1. Packaging version 3 or 4 of OpenRefine

Debian's soft freeze for the upcoming Debian 11 "Bullseye" release is starting
today. That means new packages can't enter the testing distribution anymore
which will eventually become the next stable release. That means we have
roughly two years before OpenRefine will be officially part of the next Debian
12 stable release. In the meantime all packages will be available in Debian
unstable as usual of course.

Other distributions like Ubuntu will regular sync the packages, making it very
likely that OpenRefine can be shipped with Ubuntu 21.10 already. We also have
the option to create backports for Debian stable. The bullseye-backports suite
will be available one month after the official stable release, which could
happen around June/July 2021.

So the question is, how useful will be version 3.x of OpenRefine in two years
or in the meantime and does it make sense to start with 4.x. How many breaking
changes are there between those two versions? How many new dependencies are
needed for 4.x if we start with 3.x first? In the worst case we would package
dependencies which are only useful in the context of OpenRefine (like the fork
of the simile butterfly server) but then they would be dropped and replaced
with something else. This extra time could probably be spent elsewhere. If
there aren't many breaking changes and new dependencies or if 4.x is really
just a bit too experimental right now, then it makes sense to start with the
stable 3.x and then upgrade to 4.x when it is feature complete and stable.

2. SPDX

We already have a similar convention in Debian, a machine-readable
debian/copyright file. [1] Examples: simple [2], more complex [3]. In [4] a few
differences are listed between Debian's copyright format (DEP5) and SPDX.

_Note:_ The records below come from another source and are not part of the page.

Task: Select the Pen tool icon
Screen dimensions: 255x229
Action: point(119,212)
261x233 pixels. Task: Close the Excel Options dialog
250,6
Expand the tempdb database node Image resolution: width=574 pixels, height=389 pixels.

Our short-license identifiers are already very similar to the SPDX format.
Before a package is accepted into Debian it has to be reviewed by the
maintainer and our ftp-team for compliance with Debian's Free Software
Guidelines. [5] Should I discover any non-free dependencies or license
incompatibilities like Apache-2.0 code linked with GPL-2 only or vice versa, I
will inform you about my findings.



[1] https://www.debian.org/doc/packaging-manuals/copyright-format/1.0/
[2]
https://tracker.debian.org/media/packages/j/jackson-databind/copyright-2.12.1-1
[3] https://tracker.debian.org/media/packages/u/ufoai-data/copyright-2.5-2
[4] https://wiki.debian.org/Proposals/CopyrightFormat
[5] https://www.debian.org/social_contract

Antonin Delpeuch (lists)

unread,
Feb 13, 2021, 2:18:47 AM2/13/21
to openref...@googlegroups.com
Fi Markus,

Thanks very much for this very thorough explanation!

In terms of breaking changes, it's pretty major:
* most extensions written for 3.x will not be compatible with 4.x
(because of a major change of server-side architecture)
* 4.x stores project data in a different format, that 3.x cannot read.
And so far, 4.x has only partial support for reading project data
written with 3.x

Best,
Antonin

Antonin Delpeuch (lists)

unread,
Feb 16, 2021, 12:07:11 PM2/16/21
to openref...@googlegroups.com
Ok, so after thinking about this a bit I am now also leaning towards
packaging 3.x. I think it should be reasonably safe to upgrade Jetty
before 3.5. I will try to do this this week.

This should just give us another incentive to make the migration from
3.x to 4.x as soon as possible, and gives me more time to iron out
aspects of the new architecture which are not quite ripe yet.

Markus, what do you think about this?

Antonin

Tom Morris

unread,
Feb 16, 2021, 3:20:22 PM2/16/21
to openref...@googlegroups.com
On Tue, Feb 16, 2021 at 12:07 PM Antonin Delpeuch (lists) <li...@antonin.delpeuch.eu> wrote:
Ok, so after thinking about this a bit I am now also leaning towards
packaging 3.x. I think it should be reasonably safe to upgrade Jetty
before 3.5. I will try to do this this week.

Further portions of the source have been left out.